Work task
Starting at the line with "Where should I" and ending at the line with "Viewport: 1372px width, 888px", print exactly the lines of the entries below. Pictures do not belong in the copy.

Records provided
++++++++++++++++++++

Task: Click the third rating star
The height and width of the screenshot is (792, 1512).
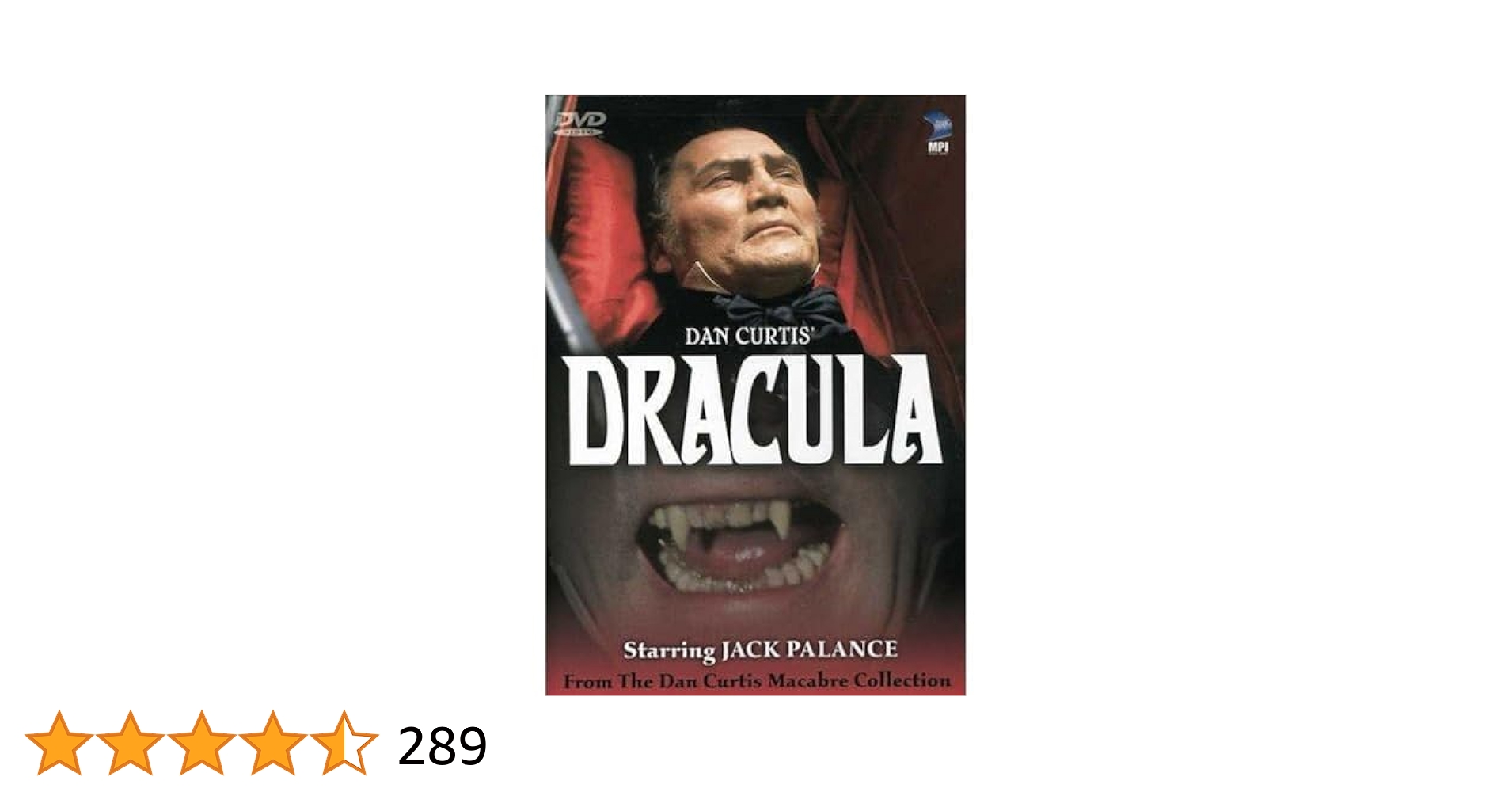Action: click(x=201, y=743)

++++++++++++++++++++

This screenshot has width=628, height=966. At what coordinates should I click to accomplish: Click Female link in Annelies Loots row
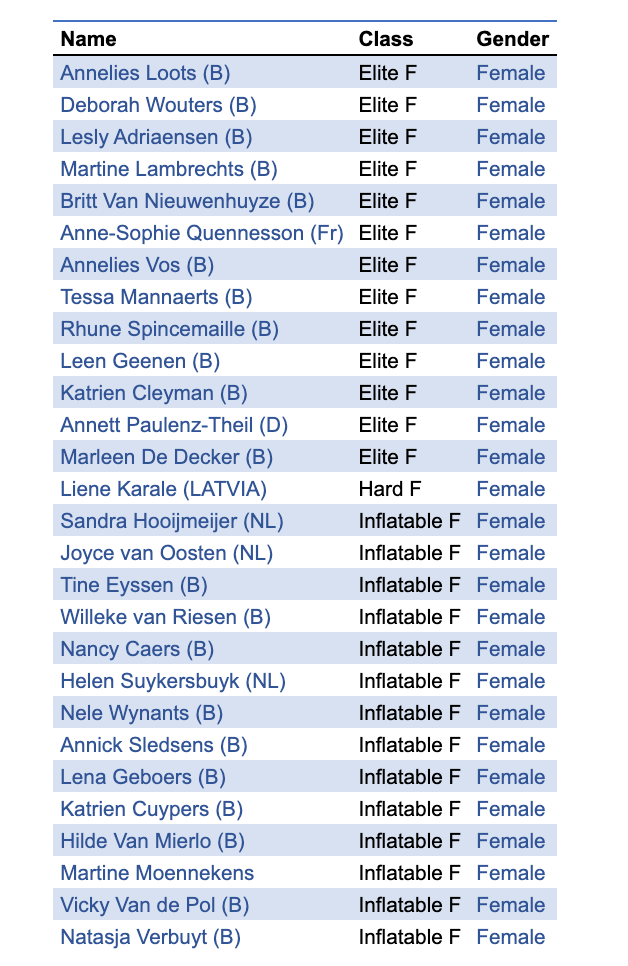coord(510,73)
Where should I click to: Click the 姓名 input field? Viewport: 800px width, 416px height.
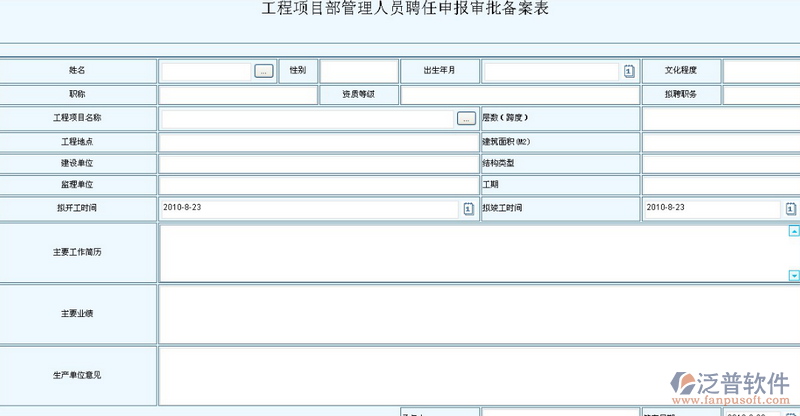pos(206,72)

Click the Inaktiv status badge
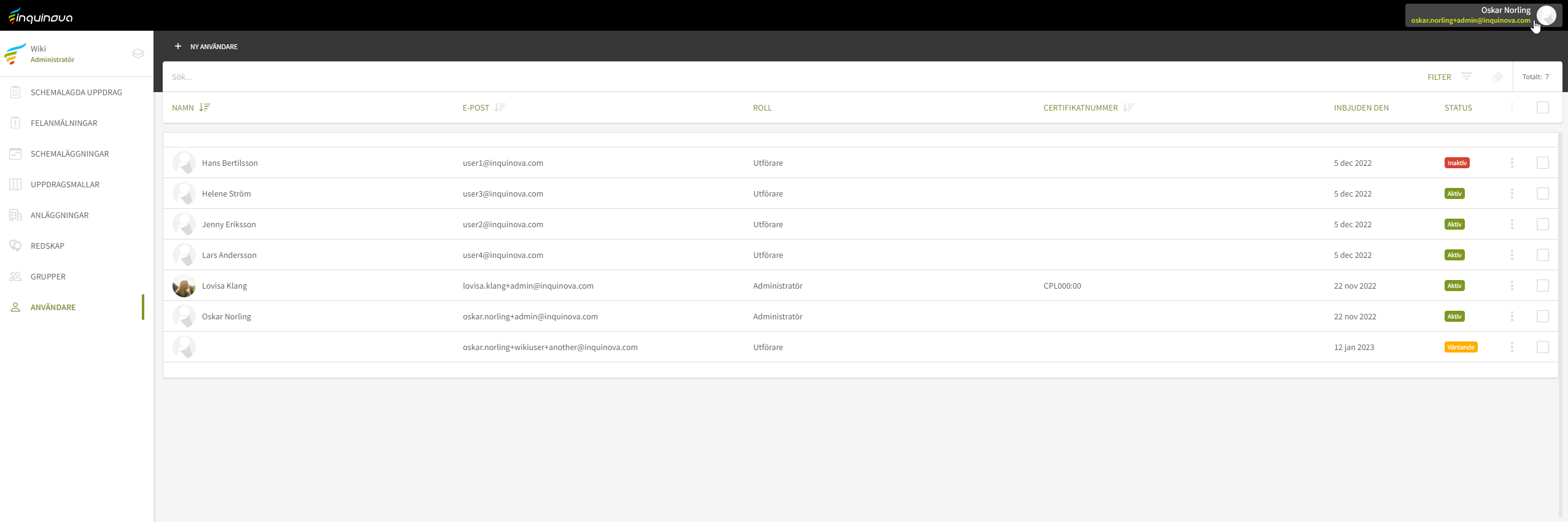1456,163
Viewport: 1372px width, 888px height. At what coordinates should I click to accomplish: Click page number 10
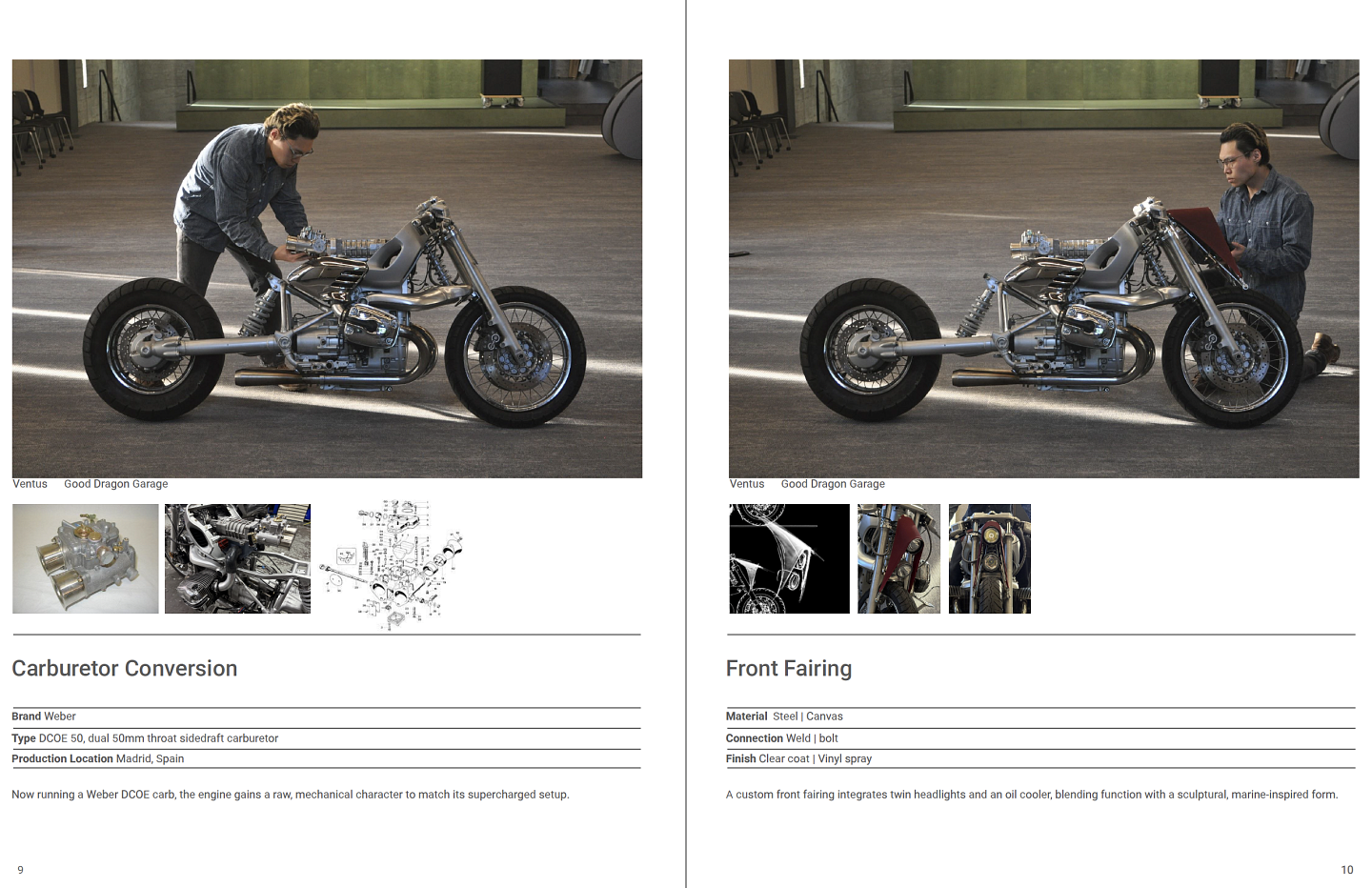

++++++++++++++++++++

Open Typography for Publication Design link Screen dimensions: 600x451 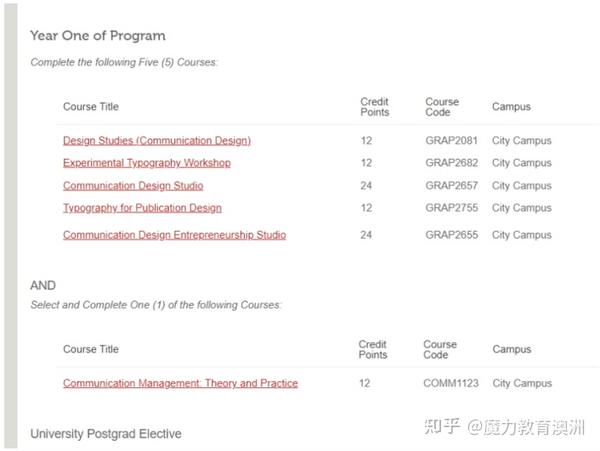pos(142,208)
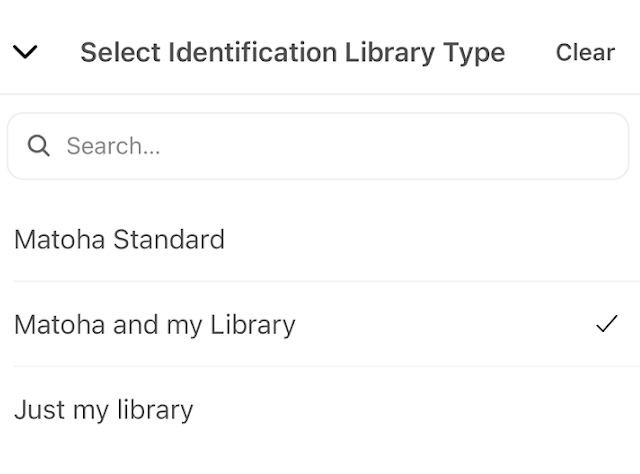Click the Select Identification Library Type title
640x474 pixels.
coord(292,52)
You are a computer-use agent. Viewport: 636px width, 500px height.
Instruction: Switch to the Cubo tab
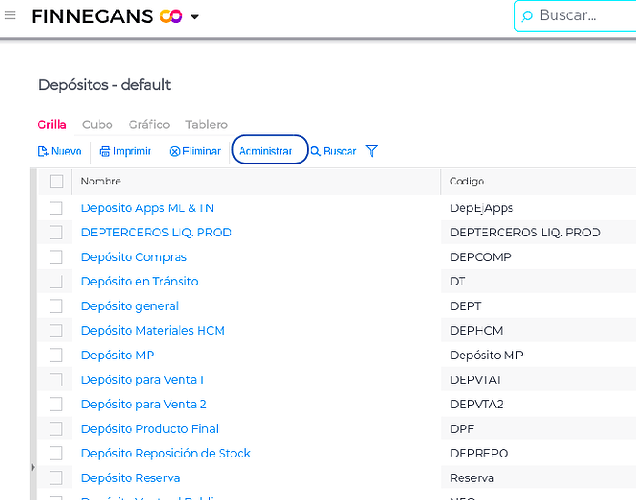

++++++++++++++++++++

Solution for this exercise
Where should I click to: Click the 姓名 input field? Viewport: 800px width, 416px height.
pos(206,72)

Click the Inaktiv status badge
1456,163
Viewport: 1372px width, 888px height. At what coordinates should I click to accomplish: Click page number 10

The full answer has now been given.